▸ EXERCISE DETAILS: Can you give the lines from the line with "The width and height of the screenshot is (422, 384)." up to and including the line with "Action: click(319, 265)" as a JSON list of strings, one string per line, skipping blank lines and leaving the pictures out?

▸ DATA ROWS:
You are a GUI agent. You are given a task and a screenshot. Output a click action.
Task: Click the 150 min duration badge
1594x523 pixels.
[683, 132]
--
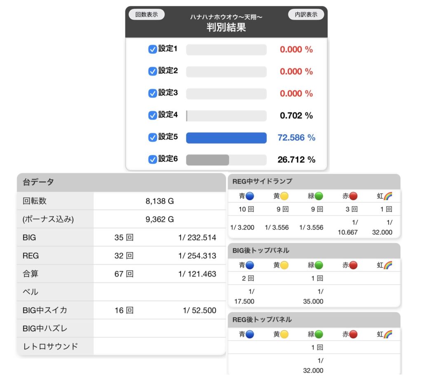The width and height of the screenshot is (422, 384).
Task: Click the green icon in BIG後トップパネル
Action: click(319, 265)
...
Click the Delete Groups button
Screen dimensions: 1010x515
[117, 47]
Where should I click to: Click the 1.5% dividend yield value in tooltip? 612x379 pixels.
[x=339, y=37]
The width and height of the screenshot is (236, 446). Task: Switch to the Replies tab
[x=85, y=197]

▸ EXERCISE ANSWER:
[
  "The width and height of the screenshot is (422, 384).",
  "Task: Click the green icon in BIG後トップパネル",
  "Action: click(319, 265)"
]